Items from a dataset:

___

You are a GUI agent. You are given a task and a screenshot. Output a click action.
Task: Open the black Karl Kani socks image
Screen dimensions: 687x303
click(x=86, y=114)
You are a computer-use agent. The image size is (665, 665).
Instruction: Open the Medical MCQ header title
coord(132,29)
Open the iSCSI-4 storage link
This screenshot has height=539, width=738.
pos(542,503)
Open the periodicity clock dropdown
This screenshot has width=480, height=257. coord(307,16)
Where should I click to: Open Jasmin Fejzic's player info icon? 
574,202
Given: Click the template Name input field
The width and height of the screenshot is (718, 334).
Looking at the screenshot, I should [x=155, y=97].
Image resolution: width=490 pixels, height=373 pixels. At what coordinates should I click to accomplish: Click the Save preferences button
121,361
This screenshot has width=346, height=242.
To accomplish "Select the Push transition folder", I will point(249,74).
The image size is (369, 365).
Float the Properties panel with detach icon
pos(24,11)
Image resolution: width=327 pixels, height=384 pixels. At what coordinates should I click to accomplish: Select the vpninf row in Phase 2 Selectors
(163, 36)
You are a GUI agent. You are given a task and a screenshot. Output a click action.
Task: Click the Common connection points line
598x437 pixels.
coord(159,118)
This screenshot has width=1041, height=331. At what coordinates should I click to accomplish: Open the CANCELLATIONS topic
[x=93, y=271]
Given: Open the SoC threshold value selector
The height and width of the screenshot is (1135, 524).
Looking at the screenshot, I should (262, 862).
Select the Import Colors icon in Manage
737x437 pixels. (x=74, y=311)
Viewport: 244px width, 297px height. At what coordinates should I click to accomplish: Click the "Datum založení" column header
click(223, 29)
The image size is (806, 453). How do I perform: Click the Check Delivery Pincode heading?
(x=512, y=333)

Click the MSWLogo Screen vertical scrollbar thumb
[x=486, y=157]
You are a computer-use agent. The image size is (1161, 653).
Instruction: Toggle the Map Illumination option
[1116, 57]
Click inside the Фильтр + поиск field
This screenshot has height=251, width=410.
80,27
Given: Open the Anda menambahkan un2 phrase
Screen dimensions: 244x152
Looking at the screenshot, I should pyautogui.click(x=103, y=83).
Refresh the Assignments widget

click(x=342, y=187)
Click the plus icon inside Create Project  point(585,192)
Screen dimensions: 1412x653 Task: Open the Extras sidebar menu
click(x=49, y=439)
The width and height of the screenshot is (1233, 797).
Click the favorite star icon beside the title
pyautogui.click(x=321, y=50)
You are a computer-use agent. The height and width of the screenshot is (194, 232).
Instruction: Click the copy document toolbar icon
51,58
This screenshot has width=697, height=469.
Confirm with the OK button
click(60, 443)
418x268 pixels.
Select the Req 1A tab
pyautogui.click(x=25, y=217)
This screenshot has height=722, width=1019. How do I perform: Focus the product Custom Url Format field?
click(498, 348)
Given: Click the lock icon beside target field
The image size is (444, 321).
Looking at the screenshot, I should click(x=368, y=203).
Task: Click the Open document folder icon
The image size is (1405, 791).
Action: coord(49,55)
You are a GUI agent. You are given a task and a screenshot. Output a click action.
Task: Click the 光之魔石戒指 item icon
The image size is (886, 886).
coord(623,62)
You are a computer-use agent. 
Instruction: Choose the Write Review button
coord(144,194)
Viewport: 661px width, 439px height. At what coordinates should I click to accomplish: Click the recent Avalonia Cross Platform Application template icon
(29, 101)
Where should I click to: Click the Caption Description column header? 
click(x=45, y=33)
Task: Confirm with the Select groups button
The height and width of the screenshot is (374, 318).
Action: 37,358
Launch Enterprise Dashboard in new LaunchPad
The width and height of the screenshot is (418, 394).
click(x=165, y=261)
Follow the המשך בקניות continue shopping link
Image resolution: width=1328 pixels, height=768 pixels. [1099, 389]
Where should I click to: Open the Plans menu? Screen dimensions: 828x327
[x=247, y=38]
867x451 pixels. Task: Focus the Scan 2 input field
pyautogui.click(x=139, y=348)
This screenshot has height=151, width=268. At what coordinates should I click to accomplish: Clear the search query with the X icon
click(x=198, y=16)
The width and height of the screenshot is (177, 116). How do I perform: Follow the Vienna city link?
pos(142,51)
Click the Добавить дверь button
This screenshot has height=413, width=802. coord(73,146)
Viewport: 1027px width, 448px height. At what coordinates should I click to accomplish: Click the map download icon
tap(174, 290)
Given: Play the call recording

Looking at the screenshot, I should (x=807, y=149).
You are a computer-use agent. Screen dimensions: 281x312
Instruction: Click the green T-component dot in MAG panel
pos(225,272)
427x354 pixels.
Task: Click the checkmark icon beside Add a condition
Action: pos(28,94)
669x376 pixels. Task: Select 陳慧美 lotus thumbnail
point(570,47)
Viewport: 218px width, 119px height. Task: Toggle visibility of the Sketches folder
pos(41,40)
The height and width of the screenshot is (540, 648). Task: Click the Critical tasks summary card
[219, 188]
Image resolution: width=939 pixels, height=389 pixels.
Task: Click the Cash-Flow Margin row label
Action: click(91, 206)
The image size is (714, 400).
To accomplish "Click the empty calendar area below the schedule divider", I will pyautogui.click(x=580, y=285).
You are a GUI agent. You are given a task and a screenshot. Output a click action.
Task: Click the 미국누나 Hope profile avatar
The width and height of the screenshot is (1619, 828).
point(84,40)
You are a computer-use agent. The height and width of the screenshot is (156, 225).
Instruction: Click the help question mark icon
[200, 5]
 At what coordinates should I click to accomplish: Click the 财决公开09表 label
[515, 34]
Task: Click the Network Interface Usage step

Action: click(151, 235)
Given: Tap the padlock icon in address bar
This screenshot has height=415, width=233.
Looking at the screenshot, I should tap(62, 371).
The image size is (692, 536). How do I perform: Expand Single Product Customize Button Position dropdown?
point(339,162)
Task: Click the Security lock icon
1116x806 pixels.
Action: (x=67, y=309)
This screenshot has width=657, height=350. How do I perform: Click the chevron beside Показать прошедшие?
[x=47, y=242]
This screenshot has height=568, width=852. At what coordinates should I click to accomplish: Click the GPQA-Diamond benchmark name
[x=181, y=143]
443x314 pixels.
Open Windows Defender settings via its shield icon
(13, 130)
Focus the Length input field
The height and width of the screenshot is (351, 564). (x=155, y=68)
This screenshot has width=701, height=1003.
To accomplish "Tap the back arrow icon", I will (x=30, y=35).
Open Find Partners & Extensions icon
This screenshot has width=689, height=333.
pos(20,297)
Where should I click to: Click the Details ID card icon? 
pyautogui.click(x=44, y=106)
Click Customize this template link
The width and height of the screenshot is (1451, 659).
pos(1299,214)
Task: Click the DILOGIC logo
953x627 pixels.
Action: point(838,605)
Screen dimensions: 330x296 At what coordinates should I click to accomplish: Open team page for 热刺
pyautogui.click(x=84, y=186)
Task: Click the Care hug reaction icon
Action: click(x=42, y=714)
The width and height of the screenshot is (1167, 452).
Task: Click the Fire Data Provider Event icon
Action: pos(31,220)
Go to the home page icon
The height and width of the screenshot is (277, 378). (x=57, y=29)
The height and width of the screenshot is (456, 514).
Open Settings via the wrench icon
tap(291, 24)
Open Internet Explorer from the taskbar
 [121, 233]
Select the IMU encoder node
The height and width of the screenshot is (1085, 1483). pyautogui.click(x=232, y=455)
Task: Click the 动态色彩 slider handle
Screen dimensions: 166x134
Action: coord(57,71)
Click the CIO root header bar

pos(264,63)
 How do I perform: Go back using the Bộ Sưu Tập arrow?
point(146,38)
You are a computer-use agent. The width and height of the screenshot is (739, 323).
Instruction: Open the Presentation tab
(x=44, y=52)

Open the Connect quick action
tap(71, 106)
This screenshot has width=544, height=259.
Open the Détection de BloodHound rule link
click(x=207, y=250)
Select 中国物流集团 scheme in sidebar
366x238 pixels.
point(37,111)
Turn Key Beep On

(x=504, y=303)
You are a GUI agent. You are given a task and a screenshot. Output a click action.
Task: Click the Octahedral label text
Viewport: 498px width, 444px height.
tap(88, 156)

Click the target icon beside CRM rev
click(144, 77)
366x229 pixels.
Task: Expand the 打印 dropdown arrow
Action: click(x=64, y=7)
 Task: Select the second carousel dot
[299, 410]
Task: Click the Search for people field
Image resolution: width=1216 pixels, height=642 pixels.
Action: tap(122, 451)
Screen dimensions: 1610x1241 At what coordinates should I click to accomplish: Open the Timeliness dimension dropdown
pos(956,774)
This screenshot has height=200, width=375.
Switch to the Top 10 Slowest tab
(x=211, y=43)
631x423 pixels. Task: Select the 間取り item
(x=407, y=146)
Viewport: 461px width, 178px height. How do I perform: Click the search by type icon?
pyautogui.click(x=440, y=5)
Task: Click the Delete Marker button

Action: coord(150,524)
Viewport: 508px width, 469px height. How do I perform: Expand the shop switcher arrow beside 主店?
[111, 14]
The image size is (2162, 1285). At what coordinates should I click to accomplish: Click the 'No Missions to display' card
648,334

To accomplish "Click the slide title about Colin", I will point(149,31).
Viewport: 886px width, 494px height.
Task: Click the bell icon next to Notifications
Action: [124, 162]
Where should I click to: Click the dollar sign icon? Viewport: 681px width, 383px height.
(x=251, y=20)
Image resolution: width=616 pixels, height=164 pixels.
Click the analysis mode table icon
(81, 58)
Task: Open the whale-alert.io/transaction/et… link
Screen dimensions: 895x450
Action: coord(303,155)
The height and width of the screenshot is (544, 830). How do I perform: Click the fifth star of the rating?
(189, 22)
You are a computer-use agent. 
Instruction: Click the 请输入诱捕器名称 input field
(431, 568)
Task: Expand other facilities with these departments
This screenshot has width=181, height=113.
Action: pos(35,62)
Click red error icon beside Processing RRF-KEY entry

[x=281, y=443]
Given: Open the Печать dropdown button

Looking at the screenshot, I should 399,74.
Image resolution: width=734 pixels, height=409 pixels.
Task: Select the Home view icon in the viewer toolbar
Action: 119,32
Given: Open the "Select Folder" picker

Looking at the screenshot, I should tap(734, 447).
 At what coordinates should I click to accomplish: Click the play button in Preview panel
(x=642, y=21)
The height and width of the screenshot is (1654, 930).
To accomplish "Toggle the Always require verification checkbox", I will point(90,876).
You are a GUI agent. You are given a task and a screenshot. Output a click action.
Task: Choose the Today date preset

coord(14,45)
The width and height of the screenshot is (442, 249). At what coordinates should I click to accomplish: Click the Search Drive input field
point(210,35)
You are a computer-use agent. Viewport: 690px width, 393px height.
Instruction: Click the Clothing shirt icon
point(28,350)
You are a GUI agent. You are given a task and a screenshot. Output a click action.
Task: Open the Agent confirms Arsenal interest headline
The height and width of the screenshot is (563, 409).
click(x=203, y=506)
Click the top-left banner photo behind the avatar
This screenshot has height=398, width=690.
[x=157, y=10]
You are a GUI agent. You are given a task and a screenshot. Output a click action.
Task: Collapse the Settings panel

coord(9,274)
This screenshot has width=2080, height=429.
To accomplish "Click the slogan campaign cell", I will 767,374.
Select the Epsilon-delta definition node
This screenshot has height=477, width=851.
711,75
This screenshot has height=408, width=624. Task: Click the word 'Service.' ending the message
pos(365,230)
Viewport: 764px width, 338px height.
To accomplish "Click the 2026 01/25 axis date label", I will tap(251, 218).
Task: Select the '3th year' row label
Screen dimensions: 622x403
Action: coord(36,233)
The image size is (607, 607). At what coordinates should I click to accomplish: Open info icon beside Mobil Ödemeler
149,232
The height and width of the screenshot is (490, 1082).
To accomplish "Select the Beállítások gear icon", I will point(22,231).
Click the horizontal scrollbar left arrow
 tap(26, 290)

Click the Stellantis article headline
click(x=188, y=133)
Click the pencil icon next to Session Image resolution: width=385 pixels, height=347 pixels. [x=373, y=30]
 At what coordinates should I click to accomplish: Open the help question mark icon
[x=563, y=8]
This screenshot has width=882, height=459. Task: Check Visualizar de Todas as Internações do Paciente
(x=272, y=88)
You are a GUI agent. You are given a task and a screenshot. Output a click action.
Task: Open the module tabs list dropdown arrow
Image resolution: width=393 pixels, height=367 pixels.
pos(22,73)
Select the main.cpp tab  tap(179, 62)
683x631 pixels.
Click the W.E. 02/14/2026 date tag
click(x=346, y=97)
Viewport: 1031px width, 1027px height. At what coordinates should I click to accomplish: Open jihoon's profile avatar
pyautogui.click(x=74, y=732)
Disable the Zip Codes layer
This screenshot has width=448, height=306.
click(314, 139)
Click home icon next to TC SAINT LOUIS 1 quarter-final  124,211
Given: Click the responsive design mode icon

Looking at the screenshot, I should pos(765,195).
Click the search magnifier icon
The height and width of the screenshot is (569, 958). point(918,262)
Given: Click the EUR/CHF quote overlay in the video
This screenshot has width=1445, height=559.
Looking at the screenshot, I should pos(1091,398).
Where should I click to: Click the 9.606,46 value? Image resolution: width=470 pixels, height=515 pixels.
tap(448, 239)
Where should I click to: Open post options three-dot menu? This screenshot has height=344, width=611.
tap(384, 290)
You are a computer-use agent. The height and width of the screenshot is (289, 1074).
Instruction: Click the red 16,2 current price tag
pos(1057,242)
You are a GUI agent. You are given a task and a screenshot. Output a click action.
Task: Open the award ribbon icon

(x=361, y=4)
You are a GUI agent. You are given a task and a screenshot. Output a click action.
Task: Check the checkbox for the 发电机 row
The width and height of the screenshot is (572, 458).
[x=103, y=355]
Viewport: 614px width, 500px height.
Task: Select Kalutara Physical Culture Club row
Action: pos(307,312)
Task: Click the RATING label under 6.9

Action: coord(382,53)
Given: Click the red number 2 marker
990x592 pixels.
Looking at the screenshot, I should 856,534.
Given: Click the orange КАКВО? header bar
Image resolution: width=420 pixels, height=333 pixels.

___

INSTRUCTIONS FOR THE TASK: Only a number is wanted here: how many lines above hold the string "checkbox"?

SOLUTION FOR THIS EXERCISE: 2